On 7/3/09, Luis Oliveira luismbo@gmail.com wrote:
It used to be librt.so.1, but it was changed to librt.so, not sure why. Is there any system where "librt.so.1" doesn't work but "/lib/librt.so.1" would?
Changing /usr/lib to /lib was random flailing around on my part. I'm not sure where it's supposed to live. On the older kubuntu VM I've been doing some tests in, it has:
/lib/librt-2.6.1.so /lib/librt.so.1 -> /lib/librt-2.6.1.so /usr/lib/librt.so -> /lib/librt.so.1
For reasons unknown to me, despite the /usr/lib/librt.so existing, it couldn't find librt until I changed it to librt.so.1.

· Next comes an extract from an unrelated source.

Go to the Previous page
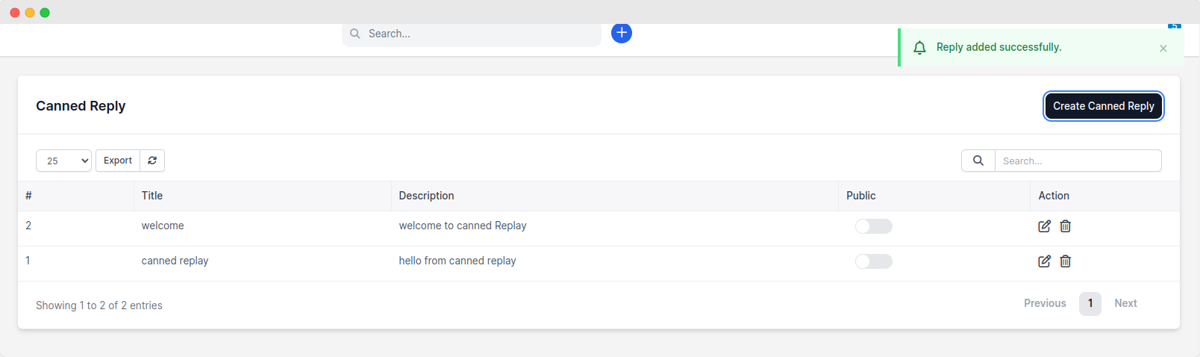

As for distributing libraries with the executable, so far I haven't needed to (recall the strange efforts I took to avoid distributing the osicat wrapper.so), but I've just been thinking about out how to do it in order to distribute a version of libmpg123 with known compilation options. I was going to give it name (like libshuffletron-mpg123) and copy it into /usr/local/lib where it will be found automatically, but the trouble then is to also make the program runnable after untarring it without doing a 'make install'. I hadn't thought of cffi:*foreign-library-directories* but that sounds useful.
So far as CFFI is concerned, its problems at present are that it seems to forget entirely the existence of libraries loaded directly by pathname (such as wrapper.so), and these are precisely the ones that cause trouble with deployment.